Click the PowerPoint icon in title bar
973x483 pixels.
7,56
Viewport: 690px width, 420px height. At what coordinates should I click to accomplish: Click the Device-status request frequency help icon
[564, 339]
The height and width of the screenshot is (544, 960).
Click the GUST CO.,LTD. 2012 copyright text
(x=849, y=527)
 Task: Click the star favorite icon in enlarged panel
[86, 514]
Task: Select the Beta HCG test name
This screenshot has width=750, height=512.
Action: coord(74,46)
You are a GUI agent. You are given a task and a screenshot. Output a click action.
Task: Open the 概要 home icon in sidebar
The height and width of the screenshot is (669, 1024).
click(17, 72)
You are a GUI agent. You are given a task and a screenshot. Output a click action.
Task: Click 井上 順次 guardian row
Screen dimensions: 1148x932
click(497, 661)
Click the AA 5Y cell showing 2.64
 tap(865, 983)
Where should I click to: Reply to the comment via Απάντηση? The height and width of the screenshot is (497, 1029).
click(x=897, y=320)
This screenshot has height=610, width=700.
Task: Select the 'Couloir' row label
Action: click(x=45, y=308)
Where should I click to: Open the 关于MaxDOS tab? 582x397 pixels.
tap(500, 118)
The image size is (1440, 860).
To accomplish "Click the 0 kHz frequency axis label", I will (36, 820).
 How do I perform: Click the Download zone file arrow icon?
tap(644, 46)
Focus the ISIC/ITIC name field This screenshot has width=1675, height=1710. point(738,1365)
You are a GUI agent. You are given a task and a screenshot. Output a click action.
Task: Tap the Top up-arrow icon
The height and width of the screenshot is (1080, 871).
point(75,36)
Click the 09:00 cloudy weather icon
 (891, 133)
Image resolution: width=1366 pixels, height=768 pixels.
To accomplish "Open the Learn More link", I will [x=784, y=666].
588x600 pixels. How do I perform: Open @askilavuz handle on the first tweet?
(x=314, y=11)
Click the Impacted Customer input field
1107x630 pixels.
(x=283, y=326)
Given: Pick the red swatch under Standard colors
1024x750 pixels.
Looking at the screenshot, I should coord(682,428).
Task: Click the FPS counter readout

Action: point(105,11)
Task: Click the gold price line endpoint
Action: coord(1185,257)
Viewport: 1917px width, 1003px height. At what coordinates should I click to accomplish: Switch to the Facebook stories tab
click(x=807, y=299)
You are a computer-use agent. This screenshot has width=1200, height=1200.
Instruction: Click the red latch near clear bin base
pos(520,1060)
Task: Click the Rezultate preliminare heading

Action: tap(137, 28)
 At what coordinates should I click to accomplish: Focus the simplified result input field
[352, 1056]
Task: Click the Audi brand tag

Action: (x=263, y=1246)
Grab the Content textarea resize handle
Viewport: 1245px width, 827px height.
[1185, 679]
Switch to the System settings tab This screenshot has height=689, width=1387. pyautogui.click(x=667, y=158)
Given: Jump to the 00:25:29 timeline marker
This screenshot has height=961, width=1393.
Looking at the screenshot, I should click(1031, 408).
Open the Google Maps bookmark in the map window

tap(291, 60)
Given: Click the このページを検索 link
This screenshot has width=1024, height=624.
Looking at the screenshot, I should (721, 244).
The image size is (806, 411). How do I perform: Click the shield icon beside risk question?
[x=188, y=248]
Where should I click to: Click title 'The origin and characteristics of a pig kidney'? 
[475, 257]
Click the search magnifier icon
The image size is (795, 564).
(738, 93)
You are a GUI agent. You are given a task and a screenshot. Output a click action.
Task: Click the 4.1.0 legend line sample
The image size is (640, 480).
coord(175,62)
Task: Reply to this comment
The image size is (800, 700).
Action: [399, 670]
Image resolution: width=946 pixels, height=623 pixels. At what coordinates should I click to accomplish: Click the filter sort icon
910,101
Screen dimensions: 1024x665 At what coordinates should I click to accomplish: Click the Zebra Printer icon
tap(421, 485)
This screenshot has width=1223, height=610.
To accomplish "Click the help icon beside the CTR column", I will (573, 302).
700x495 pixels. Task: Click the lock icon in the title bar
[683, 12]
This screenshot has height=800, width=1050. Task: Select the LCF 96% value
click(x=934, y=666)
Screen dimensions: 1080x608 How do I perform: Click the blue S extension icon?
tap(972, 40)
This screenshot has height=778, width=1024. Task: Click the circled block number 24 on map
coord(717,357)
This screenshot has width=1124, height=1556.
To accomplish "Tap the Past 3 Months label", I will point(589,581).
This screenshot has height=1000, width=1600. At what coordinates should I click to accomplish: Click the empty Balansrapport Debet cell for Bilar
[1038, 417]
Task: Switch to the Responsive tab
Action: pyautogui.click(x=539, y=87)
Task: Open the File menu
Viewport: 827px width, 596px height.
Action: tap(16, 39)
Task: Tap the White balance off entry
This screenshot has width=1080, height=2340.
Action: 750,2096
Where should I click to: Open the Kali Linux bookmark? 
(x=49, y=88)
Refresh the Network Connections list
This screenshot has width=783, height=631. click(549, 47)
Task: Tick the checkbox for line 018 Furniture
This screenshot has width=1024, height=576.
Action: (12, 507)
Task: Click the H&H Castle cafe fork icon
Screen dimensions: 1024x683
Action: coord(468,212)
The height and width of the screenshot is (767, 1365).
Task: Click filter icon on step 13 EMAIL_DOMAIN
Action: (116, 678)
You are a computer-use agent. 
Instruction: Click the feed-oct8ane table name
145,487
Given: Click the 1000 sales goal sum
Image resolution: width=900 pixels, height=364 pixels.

════

Output the line containing "Refresh the Network Connections list" and all lines after it to the end of the records, exactly as given.

Refresh the Network Connections list
This screenshot has width=783, height=631. click(549, 47)
Task: Tick the checkbox for line 018 Furniture
This screenshot has width=1024, height=576.
Action: (12, 507)
Task: Click the H&H Castle cafe fork icon
Screen dimensions: 1024x683
Action: coord(468,212)
The height and width of the screenshot is (767, 1365).
Task: Click filter icon on step 13 EMAIL_DOMAIN
Action: (116, 678)
You are a computer-use agent. 
Instruction: Click the feed-oct8ane table name
145,487
Given: Click the 1000 sales goal sum
Image resolution: width=900 pixels, height=364 pixels.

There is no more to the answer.